Very easy, just algebra.
But here it's like, not only is it hard to evaluate the policy, but it's actually harder
than solving the problem.
And in many cases, it's impossible.
So that's a big challenge.
And that continues to be a challenge today.
Um, um, and so that's, that's Paul.
So I've kind of covered all of the technical stuff.
I'll dive into a little bit of the large language model stuff, but before I do
that, any questions about the technical stuff?
So I guess the thing I'm missing is, is is I guess it's a little application which is understanding
So some problems like you're saying are clearly not a fit for supervised or unsupervised learning
And so you could think about like oh, maybe this is a reinforcement learning task
When do you but then some things maybe there's multiple approaches to solving and so, you know, you could use a reinforcement learning
You could try something else.
And then from a toolbox standpoint,
even today, I can just Google your stop sign example,
and there's 100 tutorials for opening up TensorFlow PyTorch,
whatever.
Give it the images, give it the labels.
We talked about labeling, but give it the labels
and monitor your loss function.
Is it the same, is there like the same set of tools
for doing reinforcement learning?
Or is there also some really like a canonical example
that you would sort of go to
to like kind of do like the simple case?
Yeah, it's a really good question.
Okay, so, okay, the first part of the question, I think that my general philosophy is to use
the simplest tool for the job, right?
So for example, I'll give a really concrete example.
There was a place I worked at, I could probably say this.

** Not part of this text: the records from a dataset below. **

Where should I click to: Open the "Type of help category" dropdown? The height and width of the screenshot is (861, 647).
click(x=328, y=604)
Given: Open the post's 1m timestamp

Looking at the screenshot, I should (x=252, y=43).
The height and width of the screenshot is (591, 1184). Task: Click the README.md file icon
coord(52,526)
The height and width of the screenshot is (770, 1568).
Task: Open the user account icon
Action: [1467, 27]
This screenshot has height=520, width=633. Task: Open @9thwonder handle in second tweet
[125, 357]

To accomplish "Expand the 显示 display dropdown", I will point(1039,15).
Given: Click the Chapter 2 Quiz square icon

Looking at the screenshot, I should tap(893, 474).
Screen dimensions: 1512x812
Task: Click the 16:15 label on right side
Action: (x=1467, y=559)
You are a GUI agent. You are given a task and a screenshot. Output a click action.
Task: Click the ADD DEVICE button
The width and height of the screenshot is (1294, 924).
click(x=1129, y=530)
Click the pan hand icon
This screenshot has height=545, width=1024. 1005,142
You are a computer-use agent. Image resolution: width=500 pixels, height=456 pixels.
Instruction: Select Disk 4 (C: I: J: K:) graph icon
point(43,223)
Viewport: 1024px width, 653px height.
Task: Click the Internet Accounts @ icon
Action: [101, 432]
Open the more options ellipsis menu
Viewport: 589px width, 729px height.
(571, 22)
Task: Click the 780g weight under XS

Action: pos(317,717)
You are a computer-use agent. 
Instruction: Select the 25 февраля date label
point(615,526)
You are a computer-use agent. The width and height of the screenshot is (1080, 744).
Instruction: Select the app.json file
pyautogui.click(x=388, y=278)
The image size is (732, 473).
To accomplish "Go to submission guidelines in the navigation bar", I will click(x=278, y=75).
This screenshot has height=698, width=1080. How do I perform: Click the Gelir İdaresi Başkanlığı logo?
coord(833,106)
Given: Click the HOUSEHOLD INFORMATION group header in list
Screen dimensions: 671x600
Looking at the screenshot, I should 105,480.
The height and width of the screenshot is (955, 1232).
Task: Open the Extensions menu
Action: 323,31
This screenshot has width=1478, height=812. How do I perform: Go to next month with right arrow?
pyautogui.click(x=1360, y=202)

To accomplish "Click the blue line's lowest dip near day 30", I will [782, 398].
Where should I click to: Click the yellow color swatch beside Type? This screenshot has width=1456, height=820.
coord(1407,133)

I'll just say it.
I don't think it's going to be that controversial or anything, but it's not
that much of an expose, but you know, when I worked at, at Metta, you know, we
released the Oculus store, right?
And so you can go right now to the Oculus store and buy games for the Oculus Quest.
Right.
And so I talked to the product managers, they asked to meet with my team,
and they wanted to do reinforcement learning
to figure out what items to put on what places
on the storefront.
So when you go to like oculusstore.com
or whatever it is, the URL,
like what should they just show right there on the banner?
They call that the hero position.
What should they put in the hero position, et cetera?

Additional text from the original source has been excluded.